[WHAT NEEDS TO BE DONE] Please give back, word for word, each line from the start of the entries through the one in which "Image resolution: width=1200" is found.

(Stored items)
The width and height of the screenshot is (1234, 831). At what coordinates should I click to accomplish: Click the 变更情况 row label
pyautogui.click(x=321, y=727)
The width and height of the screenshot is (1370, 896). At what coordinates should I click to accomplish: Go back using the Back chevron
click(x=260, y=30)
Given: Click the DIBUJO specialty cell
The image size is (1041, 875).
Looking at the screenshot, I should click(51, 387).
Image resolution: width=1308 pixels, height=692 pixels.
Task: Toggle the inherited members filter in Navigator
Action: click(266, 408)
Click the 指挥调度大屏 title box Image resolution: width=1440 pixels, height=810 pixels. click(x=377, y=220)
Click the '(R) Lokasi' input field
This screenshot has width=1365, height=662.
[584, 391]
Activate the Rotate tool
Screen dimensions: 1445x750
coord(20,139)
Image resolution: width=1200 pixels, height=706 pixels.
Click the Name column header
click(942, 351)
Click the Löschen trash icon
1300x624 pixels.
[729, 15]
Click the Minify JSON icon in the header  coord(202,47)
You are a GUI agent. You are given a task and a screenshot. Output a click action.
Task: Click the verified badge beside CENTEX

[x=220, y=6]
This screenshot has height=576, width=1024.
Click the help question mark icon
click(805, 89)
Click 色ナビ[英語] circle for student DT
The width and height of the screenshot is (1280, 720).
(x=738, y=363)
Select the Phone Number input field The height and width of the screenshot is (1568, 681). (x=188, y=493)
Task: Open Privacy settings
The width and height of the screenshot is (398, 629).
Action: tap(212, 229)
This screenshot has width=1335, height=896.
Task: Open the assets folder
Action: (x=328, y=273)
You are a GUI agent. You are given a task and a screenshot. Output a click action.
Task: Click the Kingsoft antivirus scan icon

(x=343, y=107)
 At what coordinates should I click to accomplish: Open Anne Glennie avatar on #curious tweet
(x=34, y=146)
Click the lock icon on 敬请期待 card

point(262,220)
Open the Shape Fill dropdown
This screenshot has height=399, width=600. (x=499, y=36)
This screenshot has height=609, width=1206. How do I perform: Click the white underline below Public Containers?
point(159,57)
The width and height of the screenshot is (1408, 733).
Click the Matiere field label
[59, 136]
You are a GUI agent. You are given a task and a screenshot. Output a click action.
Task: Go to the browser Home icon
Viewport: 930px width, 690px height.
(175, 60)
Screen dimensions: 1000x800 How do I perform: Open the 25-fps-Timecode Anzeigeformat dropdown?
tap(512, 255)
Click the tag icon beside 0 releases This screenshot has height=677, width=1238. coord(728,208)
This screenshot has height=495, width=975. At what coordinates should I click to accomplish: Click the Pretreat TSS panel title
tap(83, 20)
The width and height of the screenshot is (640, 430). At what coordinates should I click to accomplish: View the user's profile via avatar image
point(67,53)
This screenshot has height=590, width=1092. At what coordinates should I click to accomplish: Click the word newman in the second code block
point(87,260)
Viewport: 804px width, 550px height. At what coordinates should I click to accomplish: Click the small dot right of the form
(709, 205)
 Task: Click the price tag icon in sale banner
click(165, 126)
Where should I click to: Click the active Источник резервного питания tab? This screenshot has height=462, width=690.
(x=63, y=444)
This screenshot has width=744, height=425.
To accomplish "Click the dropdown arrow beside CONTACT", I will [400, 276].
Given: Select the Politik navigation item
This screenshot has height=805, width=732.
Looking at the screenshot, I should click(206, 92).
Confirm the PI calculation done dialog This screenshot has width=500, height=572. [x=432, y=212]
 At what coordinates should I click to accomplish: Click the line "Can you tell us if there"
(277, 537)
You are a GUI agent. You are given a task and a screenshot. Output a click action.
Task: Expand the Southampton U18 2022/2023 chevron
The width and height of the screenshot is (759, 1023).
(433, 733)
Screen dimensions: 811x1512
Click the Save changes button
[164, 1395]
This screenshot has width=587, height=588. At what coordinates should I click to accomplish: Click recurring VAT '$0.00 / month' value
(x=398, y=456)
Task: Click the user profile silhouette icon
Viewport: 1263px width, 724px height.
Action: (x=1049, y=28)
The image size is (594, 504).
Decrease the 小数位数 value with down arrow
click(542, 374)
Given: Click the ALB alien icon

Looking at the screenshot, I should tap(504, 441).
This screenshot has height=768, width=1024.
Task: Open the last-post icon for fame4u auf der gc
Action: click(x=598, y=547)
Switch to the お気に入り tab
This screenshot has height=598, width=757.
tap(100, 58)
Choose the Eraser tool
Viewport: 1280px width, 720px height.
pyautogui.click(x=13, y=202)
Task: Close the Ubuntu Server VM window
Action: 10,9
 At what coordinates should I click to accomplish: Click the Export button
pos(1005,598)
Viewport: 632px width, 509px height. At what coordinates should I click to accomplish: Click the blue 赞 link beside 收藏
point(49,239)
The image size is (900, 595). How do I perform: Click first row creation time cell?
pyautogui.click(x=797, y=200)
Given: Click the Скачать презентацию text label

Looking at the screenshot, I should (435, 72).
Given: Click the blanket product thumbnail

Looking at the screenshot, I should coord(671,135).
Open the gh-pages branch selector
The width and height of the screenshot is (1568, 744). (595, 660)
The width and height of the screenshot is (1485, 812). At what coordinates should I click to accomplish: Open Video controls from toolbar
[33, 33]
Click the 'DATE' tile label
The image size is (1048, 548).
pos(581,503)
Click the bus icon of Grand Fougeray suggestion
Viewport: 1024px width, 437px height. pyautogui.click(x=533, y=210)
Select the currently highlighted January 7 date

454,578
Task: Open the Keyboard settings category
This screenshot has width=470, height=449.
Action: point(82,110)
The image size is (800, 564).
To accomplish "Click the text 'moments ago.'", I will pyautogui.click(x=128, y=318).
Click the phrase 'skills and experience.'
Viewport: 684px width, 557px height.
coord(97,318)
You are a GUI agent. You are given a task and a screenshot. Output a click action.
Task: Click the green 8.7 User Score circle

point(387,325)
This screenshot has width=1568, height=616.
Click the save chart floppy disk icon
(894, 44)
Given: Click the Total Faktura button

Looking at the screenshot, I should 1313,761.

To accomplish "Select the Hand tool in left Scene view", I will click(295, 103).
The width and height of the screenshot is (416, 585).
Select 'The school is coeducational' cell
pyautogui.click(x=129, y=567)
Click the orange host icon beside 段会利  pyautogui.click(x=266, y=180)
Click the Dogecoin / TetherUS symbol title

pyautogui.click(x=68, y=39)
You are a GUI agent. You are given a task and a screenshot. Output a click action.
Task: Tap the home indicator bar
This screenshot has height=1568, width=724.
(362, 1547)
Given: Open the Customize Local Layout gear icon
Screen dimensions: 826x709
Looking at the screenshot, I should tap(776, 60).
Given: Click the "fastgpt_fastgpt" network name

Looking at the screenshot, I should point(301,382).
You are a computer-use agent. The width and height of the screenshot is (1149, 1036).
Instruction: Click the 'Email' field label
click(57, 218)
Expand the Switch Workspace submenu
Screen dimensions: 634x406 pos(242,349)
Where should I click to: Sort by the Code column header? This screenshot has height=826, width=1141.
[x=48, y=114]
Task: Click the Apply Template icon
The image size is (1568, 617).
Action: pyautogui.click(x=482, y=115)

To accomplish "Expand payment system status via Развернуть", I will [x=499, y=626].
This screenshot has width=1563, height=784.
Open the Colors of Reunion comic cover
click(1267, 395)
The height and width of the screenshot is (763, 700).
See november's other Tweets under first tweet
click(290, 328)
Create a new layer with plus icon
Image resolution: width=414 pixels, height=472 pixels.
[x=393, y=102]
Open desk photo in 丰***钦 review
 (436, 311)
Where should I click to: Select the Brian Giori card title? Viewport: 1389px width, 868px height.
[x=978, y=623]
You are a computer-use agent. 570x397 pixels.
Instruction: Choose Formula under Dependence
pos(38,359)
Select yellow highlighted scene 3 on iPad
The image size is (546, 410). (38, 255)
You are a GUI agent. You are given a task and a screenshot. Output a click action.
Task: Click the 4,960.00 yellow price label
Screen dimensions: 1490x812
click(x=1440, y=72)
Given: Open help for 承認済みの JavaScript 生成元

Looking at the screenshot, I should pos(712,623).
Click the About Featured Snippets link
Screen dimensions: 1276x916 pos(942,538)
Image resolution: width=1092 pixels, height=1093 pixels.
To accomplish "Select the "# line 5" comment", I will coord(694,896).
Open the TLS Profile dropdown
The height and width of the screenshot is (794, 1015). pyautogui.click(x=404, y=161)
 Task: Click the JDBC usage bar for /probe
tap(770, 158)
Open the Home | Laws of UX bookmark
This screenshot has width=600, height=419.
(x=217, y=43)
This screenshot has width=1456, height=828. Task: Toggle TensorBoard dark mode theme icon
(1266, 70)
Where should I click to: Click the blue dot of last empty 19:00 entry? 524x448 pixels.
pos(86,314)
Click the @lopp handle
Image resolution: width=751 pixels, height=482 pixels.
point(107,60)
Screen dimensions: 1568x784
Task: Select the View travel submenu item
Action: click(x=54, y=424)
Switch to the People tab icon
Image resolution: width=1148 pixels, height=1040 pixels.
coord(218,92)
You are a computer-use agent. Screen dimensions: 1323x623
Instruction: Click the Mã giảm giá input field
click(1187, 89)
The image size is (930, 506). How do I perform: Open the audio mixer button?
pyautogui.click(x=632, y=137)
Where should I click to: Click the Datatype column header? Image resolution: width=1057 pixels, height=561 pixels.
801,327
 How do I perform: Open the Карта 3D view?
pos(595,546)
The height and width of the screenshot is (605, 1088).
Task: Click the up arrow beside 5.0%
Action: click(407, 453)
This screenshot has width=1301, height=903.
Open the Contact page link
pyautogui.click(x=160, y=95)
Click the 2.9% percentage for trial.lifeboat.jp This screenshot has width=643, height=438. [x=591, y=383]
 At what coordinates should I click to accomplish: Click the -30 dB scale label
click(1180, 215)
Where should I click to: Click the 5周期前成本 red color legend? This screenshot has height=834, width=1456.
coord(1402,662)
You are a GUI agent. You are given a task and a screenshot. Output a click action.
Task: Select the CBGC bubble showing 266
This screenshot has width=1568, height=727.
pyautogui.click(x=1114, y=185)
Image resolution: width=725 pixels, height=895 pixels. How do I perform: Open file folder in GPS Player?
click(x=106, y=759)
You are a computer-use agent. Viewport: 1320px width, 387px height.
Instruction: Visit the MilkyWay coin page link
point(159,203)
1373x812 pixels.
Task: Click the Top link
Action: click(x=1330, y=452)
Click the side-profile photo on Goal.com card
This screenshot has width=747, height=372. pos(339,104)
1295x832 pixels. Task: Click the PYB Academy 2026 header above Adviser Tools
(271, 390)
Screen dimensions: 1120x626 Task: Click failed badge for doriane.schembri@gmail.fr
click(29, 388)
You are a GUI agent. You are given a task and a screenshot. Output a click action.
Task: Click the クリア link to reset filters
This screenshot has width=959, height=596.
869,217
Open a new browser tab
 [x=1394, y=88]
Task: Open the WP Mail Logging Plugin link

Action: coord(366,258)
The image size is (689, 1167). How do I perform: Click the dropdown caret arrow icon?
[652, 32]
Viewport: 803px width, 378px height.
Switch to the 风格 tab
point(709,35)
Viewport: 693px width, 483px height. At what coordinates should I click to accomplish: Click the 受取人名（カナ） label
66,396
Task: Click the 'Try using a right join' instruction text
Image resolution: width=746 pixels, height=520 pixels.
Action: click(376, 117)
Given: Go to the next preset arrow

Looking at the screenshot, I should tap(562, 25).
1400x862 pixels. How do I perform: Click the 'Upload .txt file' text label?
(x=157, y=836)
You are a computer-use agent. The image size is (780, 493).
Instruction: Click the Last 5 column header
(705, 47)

[WRITTEN SOLUTION]
The width and height of the screenshot is (1234, 831). At what coordinates should I click to accomplish: Click the 变更情况 row label
pyautogui.click(x=321, y=727)
The width and height of the screenshot is (1370, 896). At what coordinates should I click to accomplish: Go back using the Back chevron
click(x=260, y=30)
Given: Click the DIBUJO specialty cell
The image size is (1041, 875).
Looking at the screenshot, I should click(51, 387).
Image resolution: width=1308 pixels, height=692 pixels.
Task: Toggle the inherited members filter in Navigator
Action: click(266, 408)
Click the 指挥调度大屏 title box Image resolution: width=1440 pixels, height=810 pixels. click(x=377, y=220)
Click the '(R) Lokasi' input field
This screenshot has width=1365, height=662.
[584, 391]
Activate the Rotate tool
Screen dimensions: 1445x750
coord(20,139)
Image resolution: width=1200 pixels, height=706 pixels.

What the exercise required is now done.